Repeat verbatim the lines of the data below, beginning with the line containing "Сведения о компании" and continuing to the end.

═════ Dataset excerpts

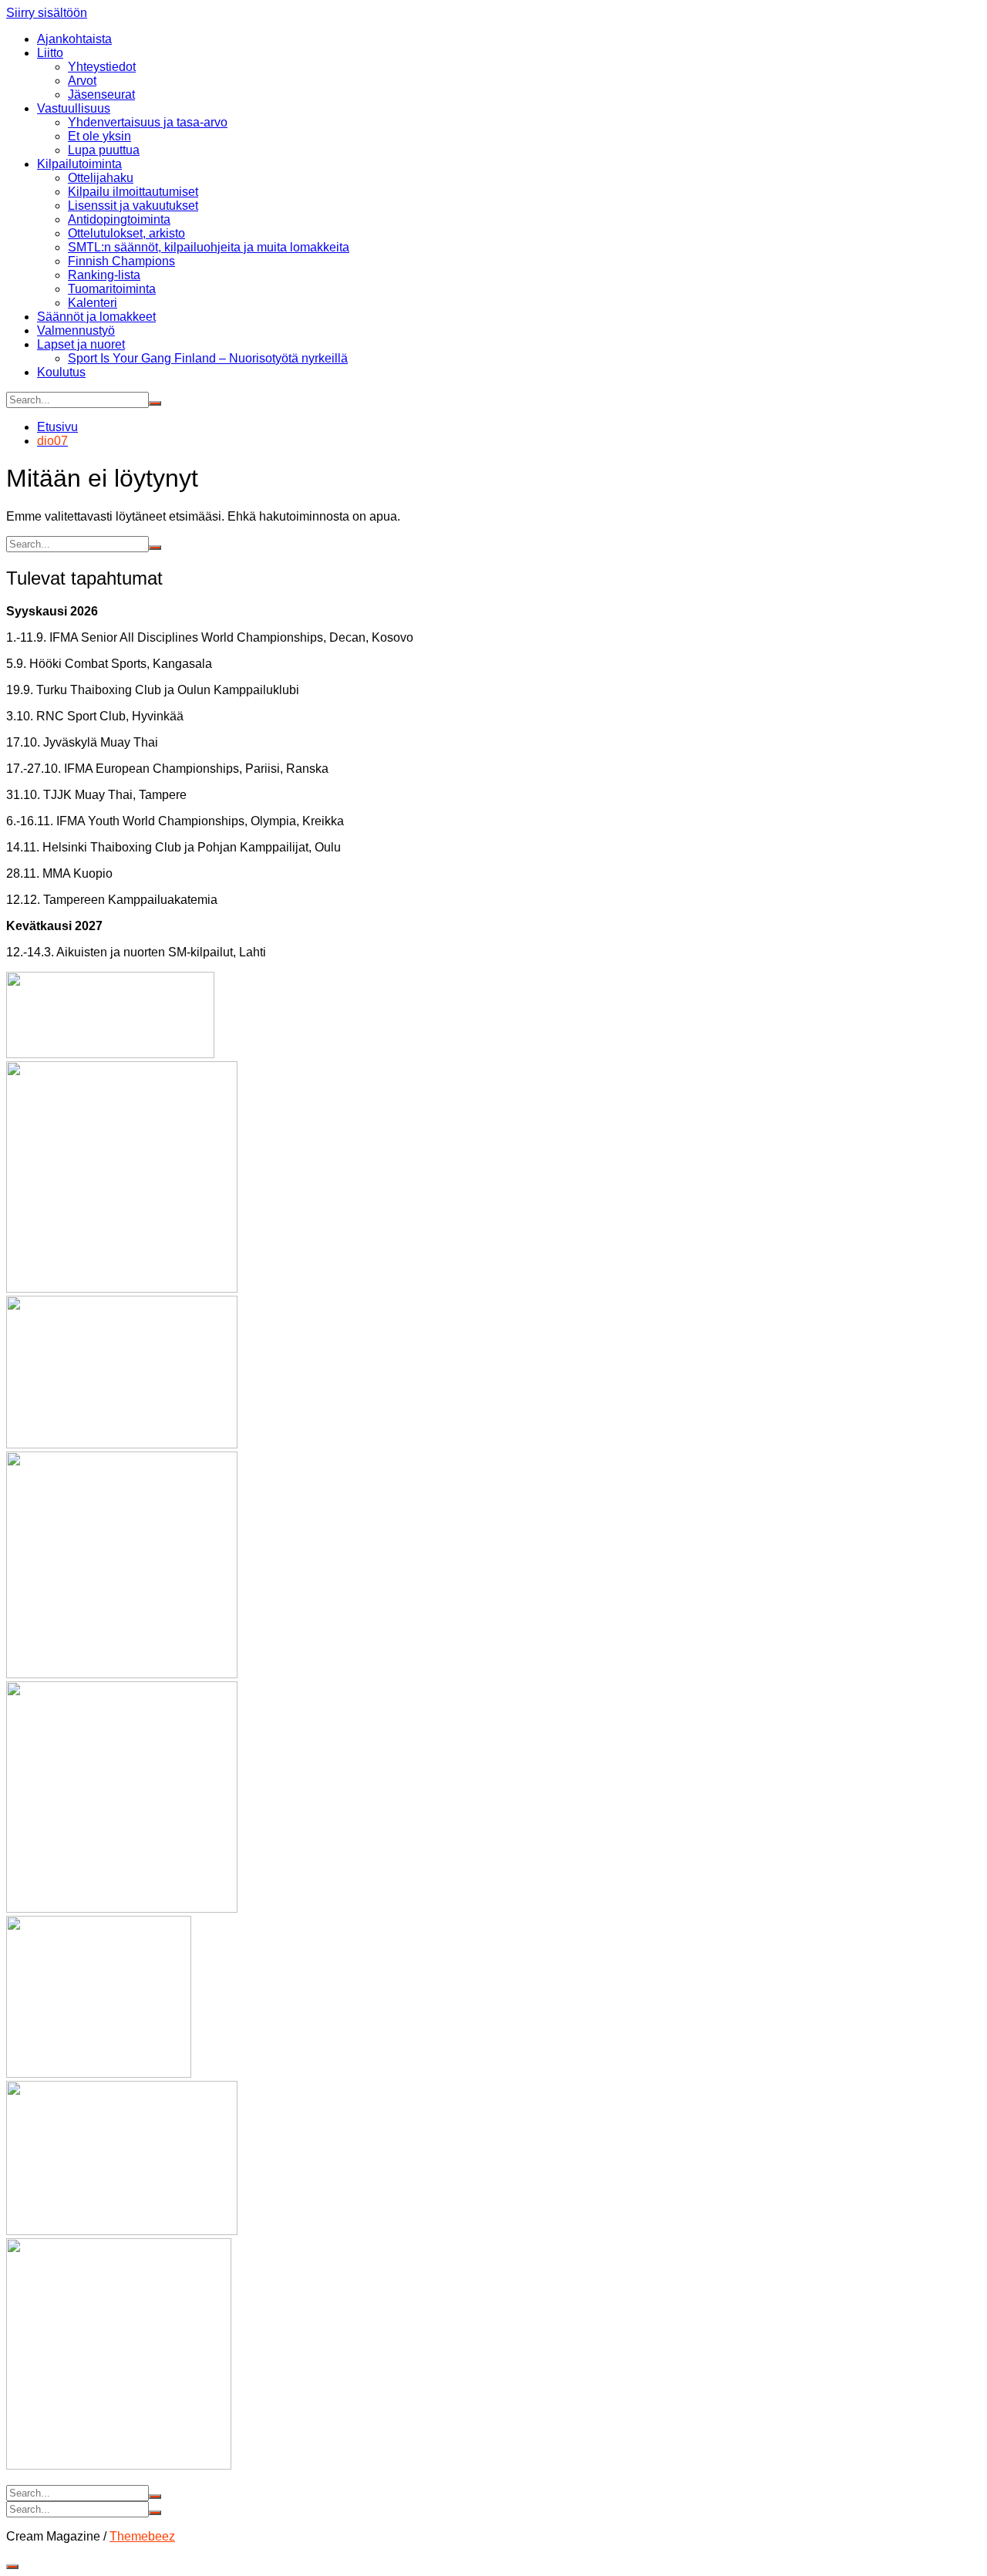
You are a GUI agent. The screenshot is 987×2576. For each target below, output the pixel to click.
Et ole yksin (99, 136)
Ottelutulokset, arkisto (126, 233)
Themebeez (142, 2536)
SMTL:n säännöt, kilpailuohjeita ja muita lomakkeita (208, 247)
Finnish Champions (121, 261)
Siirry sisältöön (46, 12)
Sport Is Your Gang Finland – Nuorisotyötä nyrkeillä (208, 358)
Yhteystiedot (102, 66)
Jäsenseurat (101, 94)
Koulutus (61, 372)
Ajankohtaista (74, 39)
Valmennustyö (76, 330)
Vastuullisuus (73, 108)
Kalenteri (92, 302)
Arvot (82, 80)
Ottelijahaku (100, 177)
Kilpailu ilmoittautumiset (133, 191)
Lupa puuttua (104, 150)
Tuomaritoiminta (112, 288)
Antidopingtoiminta (119, 219)
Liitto (50, 52)
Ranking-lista (104, 275)
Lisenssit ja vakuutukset (133, 205)
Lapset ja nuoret (81, 344)
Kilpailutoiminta (79, 163)
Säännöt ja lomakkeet (96, 316)
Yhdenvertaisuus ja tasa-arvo (147, 122)
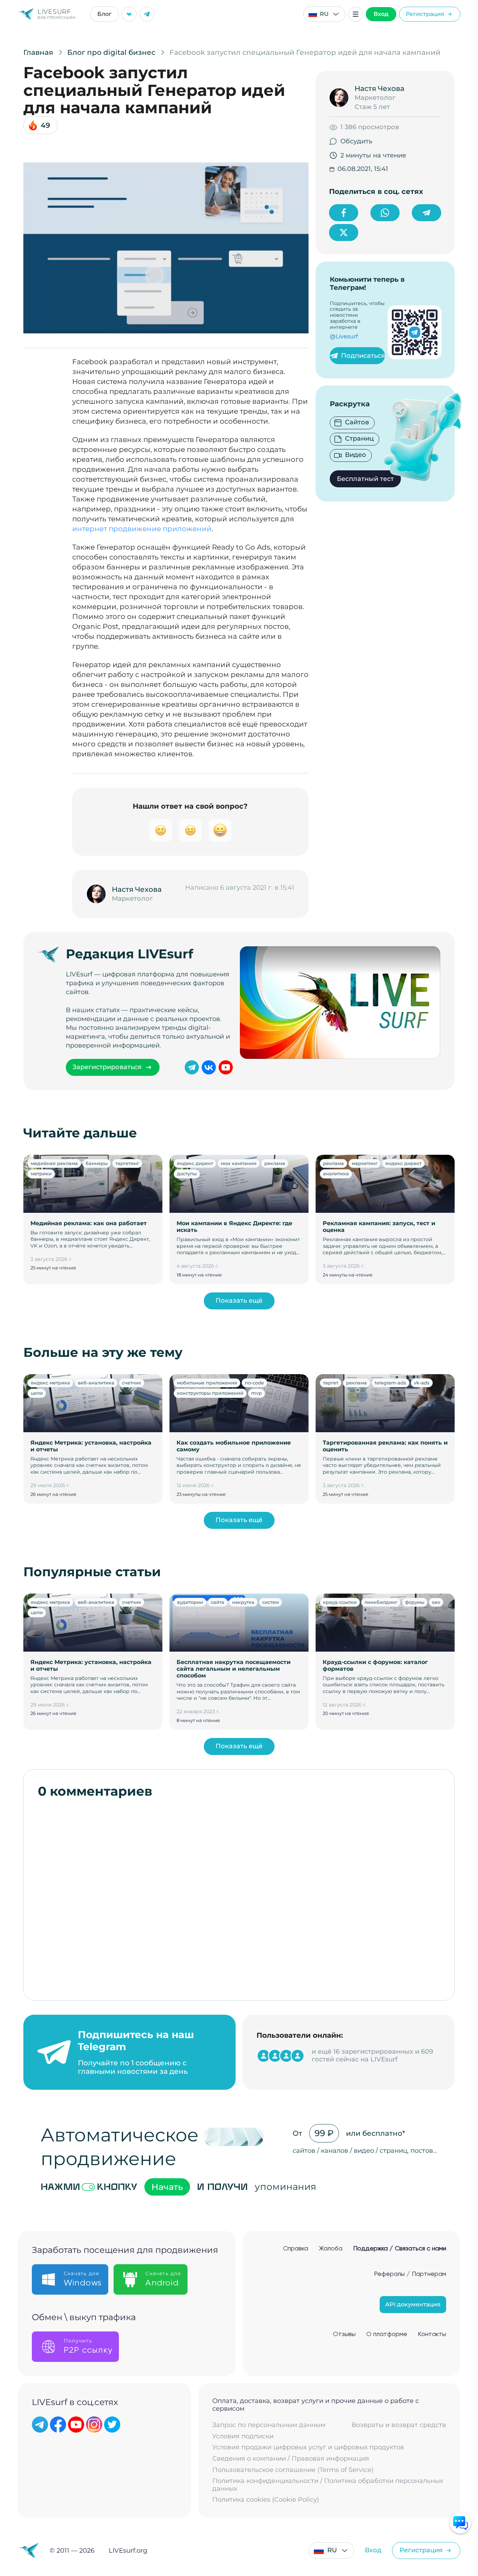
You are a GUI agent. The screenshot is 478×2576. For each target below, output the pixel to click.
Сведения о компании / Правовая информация (290, 2458)
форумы (414, 1602)
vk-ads (422, 1382)
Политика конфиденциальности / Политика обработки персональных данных (327, 2484)
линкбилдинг (380, 1602)
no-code (254, 1382)
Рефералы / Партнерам (410, 2274)
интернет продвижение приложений (142, 528)
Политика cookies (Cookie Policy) (265, 2499)
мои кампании (239, 1163)
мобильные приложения (207, 1382)
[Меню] (355, 14)
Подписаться (363, 356)
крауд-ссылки (340, 1602)
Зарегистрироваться (107, 1067)
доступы (187, 1173)
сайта (217, 1602)
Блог (104, 14)
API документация (412, 2304)
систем (270, 1602)
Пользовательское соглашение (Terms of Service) (293, 2470)
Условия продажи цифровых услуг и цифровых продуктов (308, 2447)
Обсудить (356, 141)
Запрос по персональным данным (269, 2425)
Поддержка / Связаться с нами (399, 2248)
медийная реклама (54, 1163)
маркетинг (365, 1163)
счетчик (131, 1382)
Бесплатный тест (365, 479)
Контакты (432, 2334)
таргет (330, 1382)
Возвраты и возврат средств (398, 2425)
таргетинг (127, 1163)
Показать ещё (239, 1300)
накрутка (243, 1602)
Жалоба (330, 2248)
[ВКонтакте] (129, 14)
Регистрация (425, 14)
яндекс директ (195, 1163)
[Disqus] (239, 1895)
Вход (381, 14)
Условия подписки (242, 2436)
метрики (41, 1173)
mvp (256, 1393)
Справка (295, 2248)
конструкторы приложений (210, 1393)
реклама (274, 1163)
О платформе (386, 2334)
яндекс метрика (50, 1382)
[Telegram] (146, 14)
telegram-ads (390, 1382)
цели (37, 1393)
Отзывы (344, 2334)
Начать (167, 2187)
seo (436, 1602)
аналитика (336, 1173)
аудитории (190, 1602)
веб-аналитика (96, 1382)
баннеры (97, 1163)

══════════

— Answer for this exercise —
Сведения о компании / Правовая информация (290, 2458)
форумы (414, 1602)
vk-ads (422, 1382)
Политика конфиденциальности / Политика обработки персональных данных (327, 2484)
линкбилдинг (380, 1602)
no-code (254, 1382)
Рефералы / Партнерам (410, 2274)
интернет продвижение приложений (142, 528)
Политика cookies (Cookie Policy) (265, 2499)
мои кампании (239, 1163)
мобильные приложения (207, 1382)
[Меню] (355, 14)
Подписаться (363, 356)
крауд-ссылки (340, 1602)
Зарегистрироваться (107, 1067)
доступы (187, 1173)
сайта (217, 1602)
Блог (104, 14)
API документация (412, 2304)
систем (270, 1602)
Пользовательское соглашение (Terms of Service) (293, 2470)
Условия продажи цифровых услуг и цифровых продуктов (308, 2447)
Обсудить (356, 141)
Запрос по персональным данным (269, 2425)
Поддержка / Связаться с нами (399, 2248)
медийная реклама (54, 1163)
маркетинг (365, 1163)
счетчик (131, 1382)
Бесплатный тест (365, 479)
Контакты (432, 2334)
таргет (330, 1382)
Возвраты и возврат средств (398, 2425)
таргетинг (127, 1163)
Показать ещё (239, 1300)
накрутка (243, 1602)
Жалоба (330, 2248)
[ВКонтакте] (129, 14)
Регистрация (425, 14)
яндекс директ (195, 1163)
[Disqus] (239, 1895)
Вход (381, 14)
Условия подписки (242, 2436)
метрики (41, 1173)
mvp (256, 1393)
Справка (295, 2248)
конструкторы приложений (210, 1393)
реклама (274, 1163)
О платформе (386, 2334)
яндекс метрика (50, 1382)
[Telegram] (146, 14)
telegram-ads (390, 1382)
цели (37, 1393)
Отзывы (344, 2334)
Начать (167, 2187)
seo (436, 1602)
аналитика (336, 1173)
аудитории (190, 1602)
веб-аналитика (96, 1382)
баннеры (97, 1163)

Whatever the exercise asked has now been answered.